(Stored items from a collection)
········

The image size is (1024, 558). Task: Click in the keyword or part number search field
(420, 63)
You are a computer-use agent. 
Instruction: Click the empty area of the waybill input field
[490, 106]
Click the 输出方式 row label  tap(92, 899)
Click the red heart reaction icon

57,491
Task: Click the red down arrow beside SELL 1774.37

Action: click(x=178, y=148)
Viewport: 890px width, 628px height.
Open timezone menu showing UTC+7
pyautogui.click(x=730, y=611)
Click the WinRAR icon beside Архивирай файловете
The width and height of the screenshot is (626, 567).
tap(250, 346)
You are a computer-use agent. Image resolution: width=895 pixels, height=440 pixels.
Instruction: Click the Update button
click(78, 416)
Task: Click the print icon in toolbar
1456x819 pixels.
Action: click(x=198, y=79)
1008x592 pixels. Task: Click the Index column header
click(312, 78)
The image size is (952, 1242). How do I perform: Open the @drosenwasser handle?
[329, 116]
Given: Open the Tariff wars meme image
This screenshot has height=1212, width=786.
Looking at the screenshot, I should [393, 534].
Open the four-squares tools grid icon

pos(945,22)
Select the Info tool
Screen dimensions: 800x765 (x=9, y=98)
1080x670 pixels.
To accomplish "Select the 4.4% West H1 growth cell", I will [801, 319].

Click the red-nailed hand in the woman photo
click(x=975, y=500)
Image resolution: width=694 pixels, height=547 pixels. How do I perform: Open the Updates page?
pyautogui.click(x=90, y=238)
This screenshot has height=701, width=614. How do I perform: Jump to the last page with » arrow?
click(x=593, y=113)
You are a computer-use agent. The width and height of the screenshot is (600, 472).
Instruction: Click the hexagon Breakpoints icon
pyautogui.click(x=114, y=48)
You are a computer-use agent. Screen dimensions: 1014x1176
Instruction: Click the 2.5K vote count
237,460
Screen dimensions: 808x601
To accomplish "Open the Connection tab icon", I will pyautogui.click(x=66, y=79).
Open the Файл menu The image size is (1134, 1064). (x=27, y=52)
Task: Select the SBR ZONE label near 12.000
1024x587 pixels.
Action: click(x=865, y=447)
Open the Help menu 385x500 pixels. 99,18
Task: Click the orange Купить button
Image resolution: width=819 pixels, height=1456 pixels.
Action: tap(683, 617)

········

* What is being asked:
From the entries above, restate word for word the lines from the line containing "1080x670 pixels." to the line containing "Screen dimensions: 808x601", both ends included, and nothing more.

* Answer to the problem:
1080x670 pixels.
To accomplish "Select the 4.4% West H1 growth cell", I will [801, 319].

Click the red-nailed hand in the woman photo
click(x=975, y=500)
Image resolution: width=694 pixels, height=547 pixels. How do I perform: Open the Updates page?
pyautogui.click(x=90, y=238)
This screenshot has height=701, width=614. How do I perform: Jump to the last page with » arrow?
click(x=593, y=113)
You are a computer-use agent. The width and height of the screenshot is (600, 472).
Instruction: Click the hexagon Breakpoints icon
pyautogui.click(x=114, y=48)
You are a computer-use agent. Screen dimensions: 1014x1176
Instruction: Click the 2.5K vote count
237,460
Screen dimensions: 808x601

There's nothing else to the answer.